When the murders became public, Gaskin became a suspect almost immediately after his girlfriend's cousin implicated Gaskin in the killings, saying that Gaskin came home soon after the killings and said he was wrapping some "presents."

Arrest and conviction 
Gaskin was arrested on December 30. Initially, he denied any involvement in the murders. However, he later confessed to the murders and said the killings were completely random. He confessed in a taped statement to having urges to kill.
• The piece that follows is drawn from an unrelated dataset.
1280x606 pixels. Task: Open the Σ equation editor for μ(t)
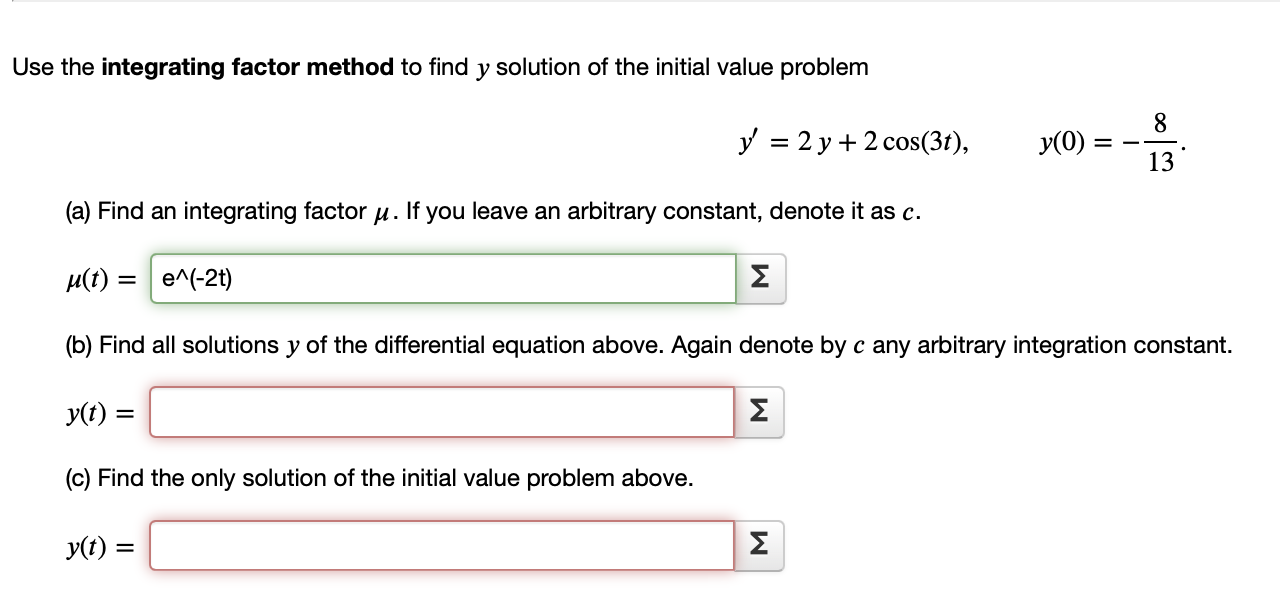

He also confessed to killing a coworker back in 1986, though this is unconfirmed. After a search of Gaskin's home, the "presents" were determined to be initially from the Sturmfels property. After a two-month trial in July 1990, Gaskin was found guilty of two counts of first-degree murder and two counts of attempted murder, and he was given two death sentences. He is currently incarcerated at the Florida State Prison in Raiford, Florida.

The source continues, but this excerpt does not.